EXERCISE INSTRUCTIONS -> Please write out the lines of the data exactly, beginning with the first and ending with the line containing "Task: Click the isolated"; leave the pictures behind.

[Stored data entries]
>>>>>

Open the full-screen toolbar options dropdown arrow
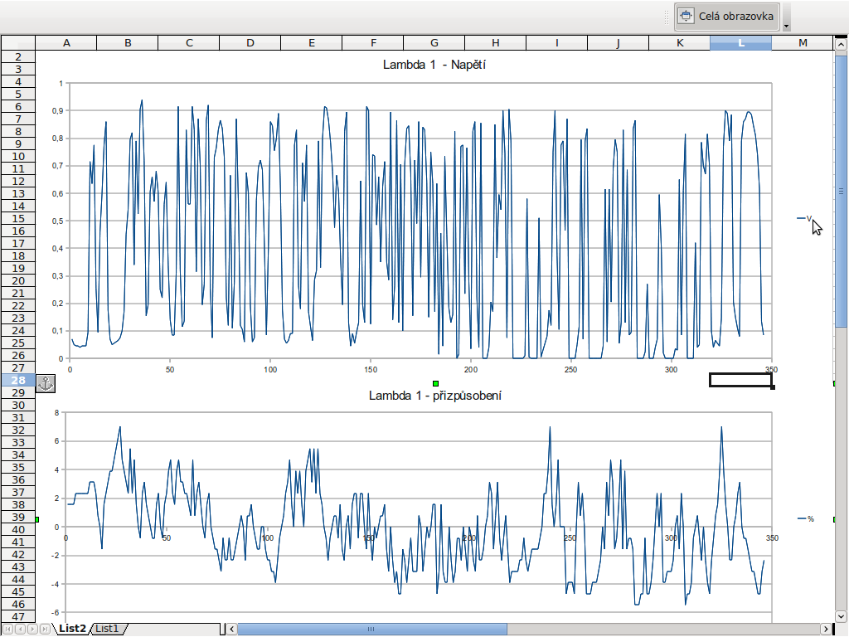 [786, 26]
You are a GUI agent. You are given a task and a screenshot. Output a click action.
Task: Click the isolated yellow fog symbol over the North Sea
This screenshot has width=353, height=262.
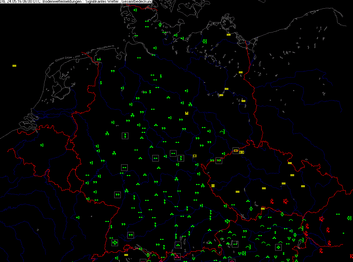point(14,66)
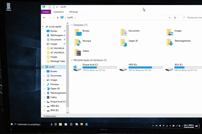202x134 pixels.
Task: Click the Documents folder in main pane
Action: coord(124,32)
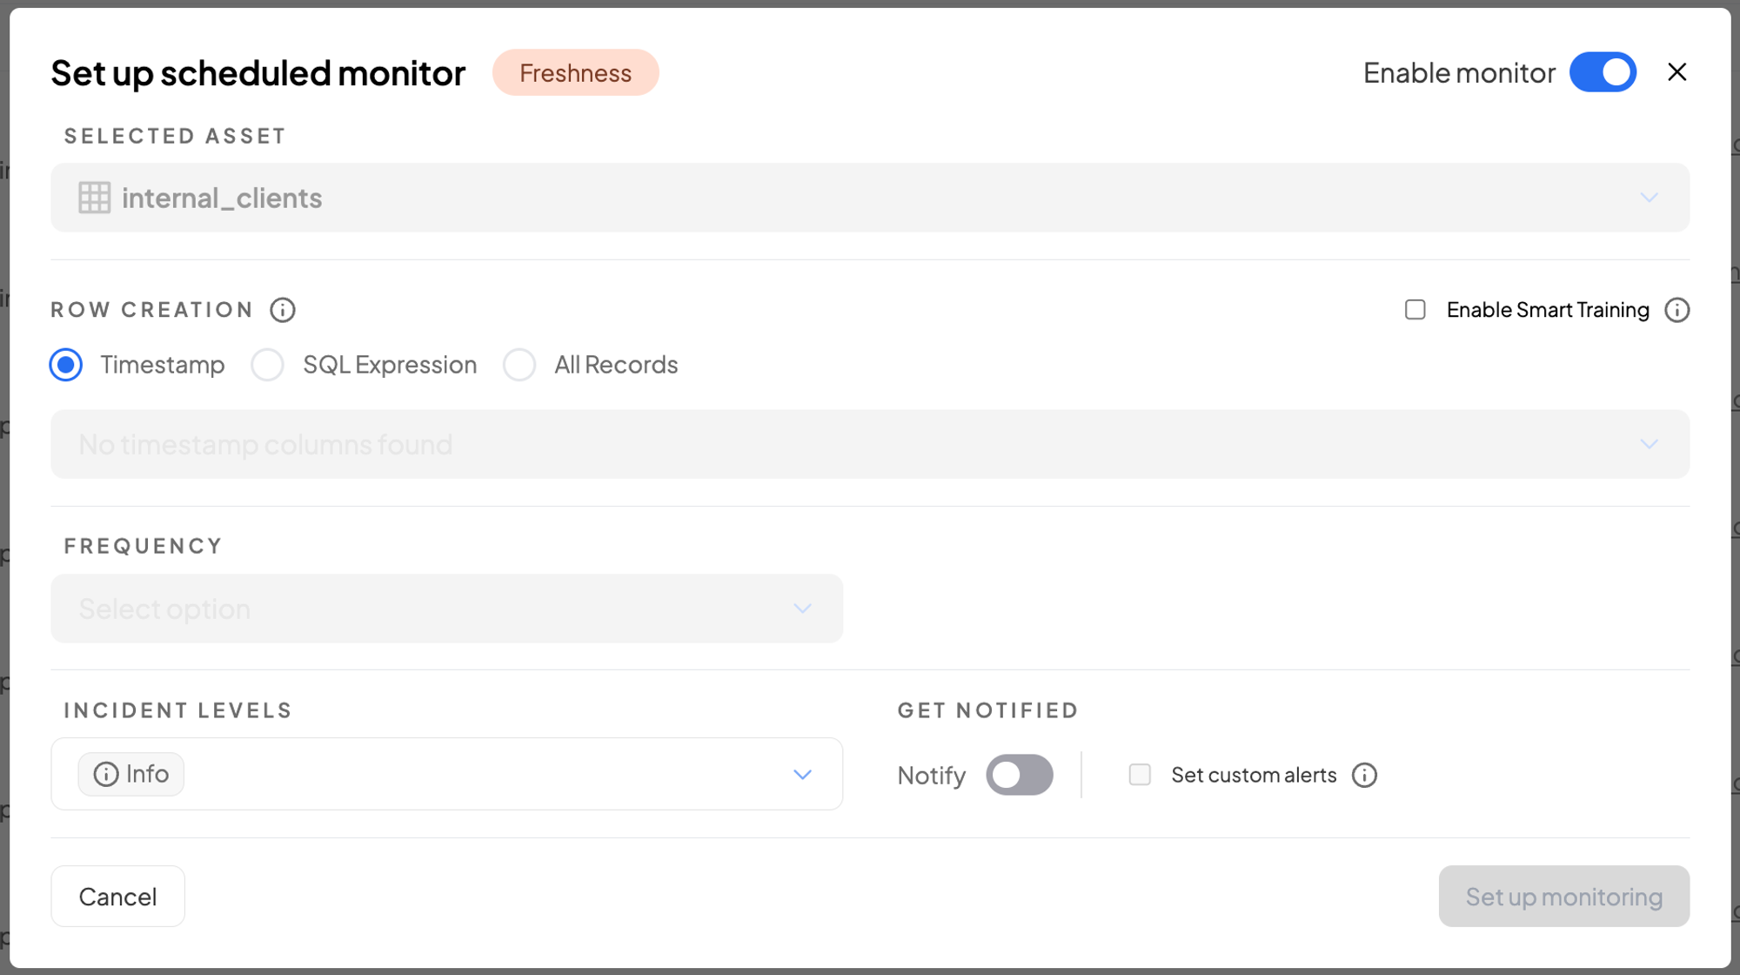The width and height of the screenshot is (1740, 975).
Task: Turn on the Notify toggle
Action: [1019, 775]
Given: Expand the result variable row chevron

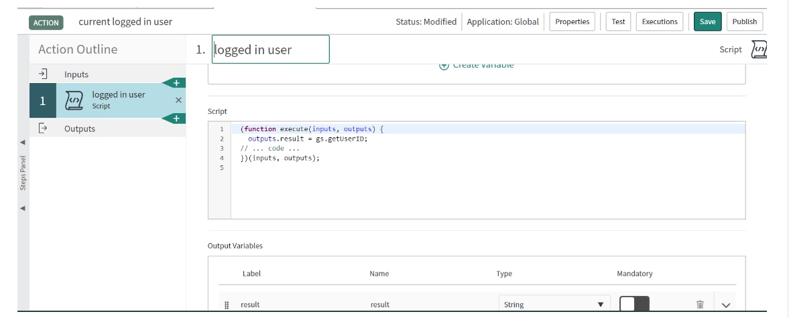Looking at the screenshot, I should 725,305.
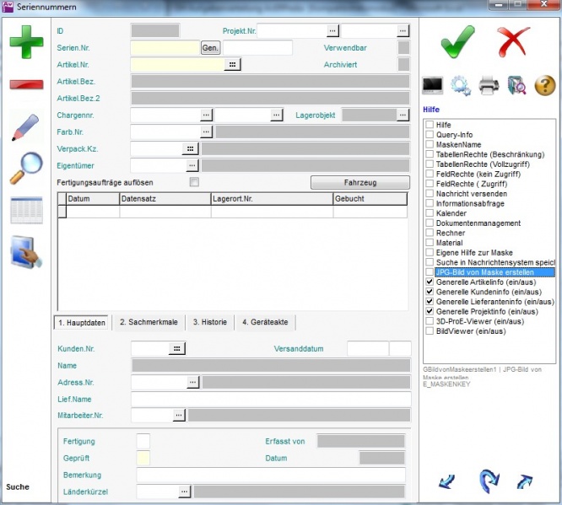Viewport: 562px width, 505px height.
Task: Click the Lief.Name input field
Action: tap(271, 399)
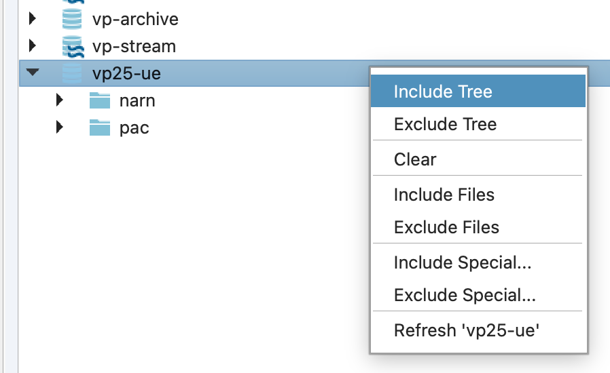Refresh 'vp25-ue' from context menu
Viewport: 610px width, 373px height.
[467, 330]
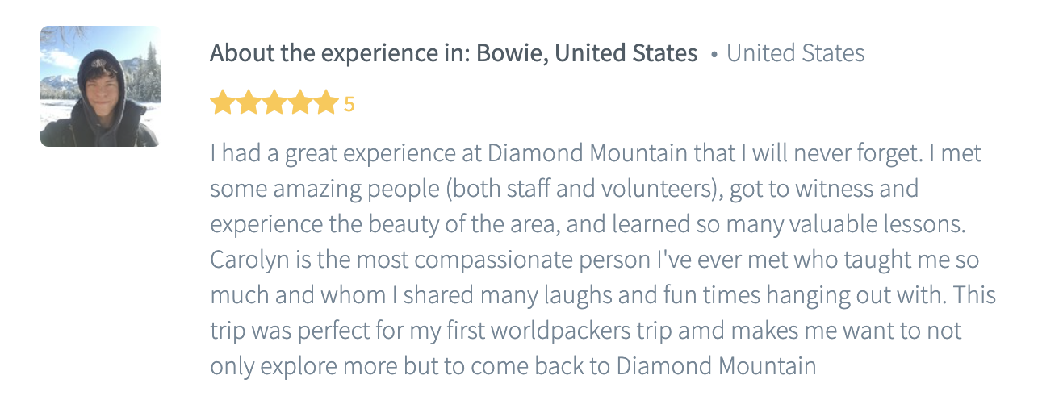Viewport: 1038px width, 400px height.
Task: Click the word 'Carolyn' in the review
Action: (x=246, y=260)
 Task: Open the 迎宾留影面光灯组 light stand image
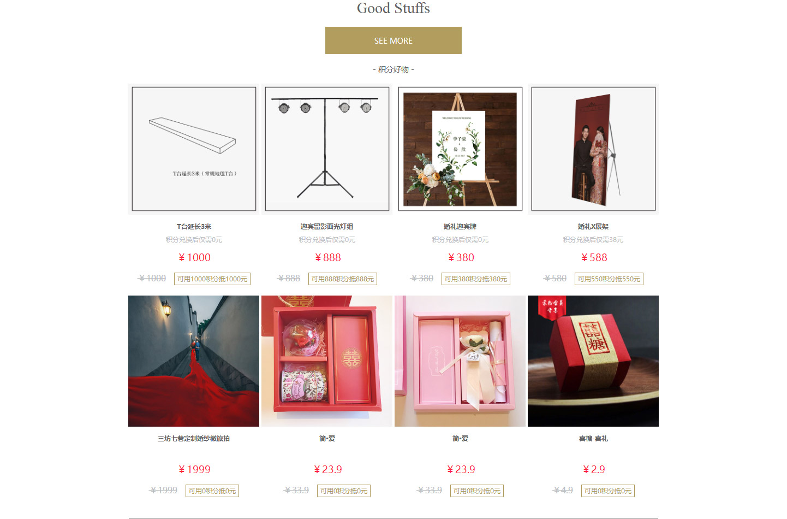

<<<<<

ANSWER BELOW ->
Open the full-screen toolbar options dropdown arrow
 [786, 26]
You are a GUI agent. You are given a task and a screenshot. Output a click action.
Task: Click the isolated yellow fog symbol over the North Sea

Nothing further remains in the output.